Sa fille Billie est née en août 2025. Il a 39 ans et a pris deux mois et demi de congé paternité.

Un congé aménagé qui révèle l’apprentissage

En s’arrangeant avec sa hiérarchie, ce conseiller dans l’informatique a pu rester à la maison deux mois et demi. Les premières semaines ont été « magiques », dit-il, mais le charme n’a pas tenu face à la fatigue accumulée.

À force de nuits hachées et de gestes répétés, l’excitation de la naissance s’est muée en conscience aiguë d’une réalité : être père s’apprend. « Là, j’ai réalisé que ma vie avait changé, qu’il fallait que j’apprenne à être père, mais c’est dur, ce n’est pas inné. »

Reprendre le travail, retrouver un rythme et sa légitimité

Le retour au travail a cristallisé ce changement. Reprendre un poste avec des deadlines après des semaines consacrées aux biberons et aux câlins, c’est perdre un rythme et devoir en composer un autre — souvent sans mode d’emploi.
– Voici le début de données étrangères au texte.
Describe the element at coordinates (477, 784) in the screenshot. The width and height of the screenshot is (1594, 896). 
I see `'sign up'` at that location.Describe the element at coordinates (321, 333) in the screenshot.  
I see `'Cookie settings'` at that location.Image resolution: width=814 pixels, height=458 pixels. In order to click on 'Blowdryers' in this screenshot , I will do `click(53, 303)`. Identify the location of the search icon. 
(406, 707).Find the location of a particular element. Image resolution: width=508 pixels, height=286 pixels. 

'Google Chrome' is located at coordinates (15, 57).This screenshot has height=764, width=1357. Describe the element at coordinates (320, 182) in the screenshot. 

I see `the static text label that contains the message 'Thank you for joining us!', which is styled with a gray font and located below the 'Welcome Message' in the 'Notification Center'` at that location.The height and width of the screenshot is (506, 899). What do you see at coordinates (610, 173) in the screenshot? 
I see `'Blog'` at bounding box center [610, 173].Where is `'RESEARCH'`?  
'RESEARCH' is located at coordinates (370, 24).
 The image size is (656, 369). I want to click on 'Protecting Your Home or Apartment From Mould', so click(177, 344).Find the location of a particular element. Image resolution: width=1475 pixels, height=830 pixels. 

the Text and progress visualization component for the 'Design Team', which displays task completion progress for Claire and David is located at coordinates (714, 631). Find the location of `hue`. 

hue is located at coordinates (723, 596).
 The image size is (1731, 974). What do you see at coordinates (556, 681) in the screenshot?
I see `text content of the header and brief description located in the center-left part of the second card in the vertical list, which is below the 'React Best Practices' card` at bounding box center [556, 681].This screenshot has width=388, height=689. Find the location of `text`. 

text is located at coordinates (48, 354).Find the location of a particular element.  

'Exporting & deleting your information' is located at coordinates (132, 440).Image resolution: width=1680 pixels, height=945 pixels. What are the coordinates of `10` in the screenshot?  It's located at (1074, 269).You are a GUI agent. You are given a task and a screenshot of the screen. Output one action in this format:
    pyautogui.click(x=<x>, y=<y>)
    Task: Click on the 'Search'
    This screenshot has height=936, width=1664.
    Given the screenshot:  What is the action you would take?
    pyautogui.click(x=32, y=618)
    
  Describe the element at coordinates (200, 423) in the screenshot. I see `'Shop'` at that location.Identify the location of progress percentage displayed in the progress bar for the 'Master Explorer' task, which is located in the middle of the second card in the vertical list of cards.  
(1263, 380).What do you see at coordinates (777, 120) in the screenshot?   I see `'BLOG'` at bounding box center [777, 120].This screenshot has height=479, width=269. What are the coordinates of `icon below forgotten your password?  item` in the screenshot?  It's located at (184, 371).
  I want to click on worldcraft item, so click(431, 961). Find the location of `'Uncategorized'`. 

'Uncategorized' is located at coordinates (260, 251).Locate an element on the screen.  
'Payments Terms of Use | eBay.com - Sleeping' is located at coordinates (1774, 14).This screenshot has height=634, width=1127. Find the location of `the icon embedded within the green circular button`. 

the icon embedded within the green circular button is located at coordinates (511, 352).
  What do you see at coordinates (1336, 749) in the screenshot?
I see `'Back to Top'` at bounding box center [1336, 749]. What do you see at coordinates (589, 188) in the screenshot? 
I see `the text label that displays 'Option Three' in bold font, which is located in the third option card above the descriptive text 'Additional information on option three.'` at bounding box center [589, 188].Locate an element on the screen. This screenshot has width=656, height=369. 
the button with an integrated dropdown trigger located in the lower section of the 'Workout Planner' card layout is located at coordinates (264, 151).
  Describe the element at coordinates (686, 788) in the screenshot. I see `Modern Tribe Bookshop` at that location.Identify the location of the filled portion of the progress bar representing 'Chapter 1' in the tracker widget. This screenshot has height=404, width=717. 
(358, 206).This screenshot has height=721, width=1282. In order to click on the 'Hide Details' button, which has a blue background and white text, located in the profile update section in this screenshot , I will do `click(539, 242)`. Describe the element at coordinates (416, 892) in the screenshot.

Pour Baptiste, comme pour beaucoup, la paternité révèle des tensions silencieuses : culpabilité de quitter l’enfant, épuisement physique, et le besoin de se sentir légitime dans ce rôle nouveau. Il le dit sans détour : on ne naît pas parent, on le devient, et parfois lentement.

Les rencontres entre pères comme ressource collective

C’est précisément ce que cherchent à combler des rencontres informelles entre pères : échanger, partager les petites astuces, et surtout se rendre compte qu’on n’est pas seul. Parler des nuits difficiles, des poussées dentaires ou de la gestion du travail et de la maison, cela permet de transformer le sentiment d’isolement en ressources concrètes.

Pour beaucoup, entendre d’autres hommes dire « moi aussi j’ai galéré » suffit à dédramatiser et à trouver des solutions pratiques.

Baptiste n’a pas de recette miracle. Il insiste plutôt sur la nécessité d’un peu de temps et de bienveillance — envers soi d’abord, puis envers l’enfant. « Les premières semaines étaient magiques », répète-t-il, mais il veut aussi que l’on reconnaisse la part sombre de cet apprentissage : la fatigue, le doute, la reconquête d’un équilibre. Ce que montrent ses mots, et ce que confirment les rencontres entre pères, c’est qu’apprendre à être parent est un chantier collectif autant qu’intime.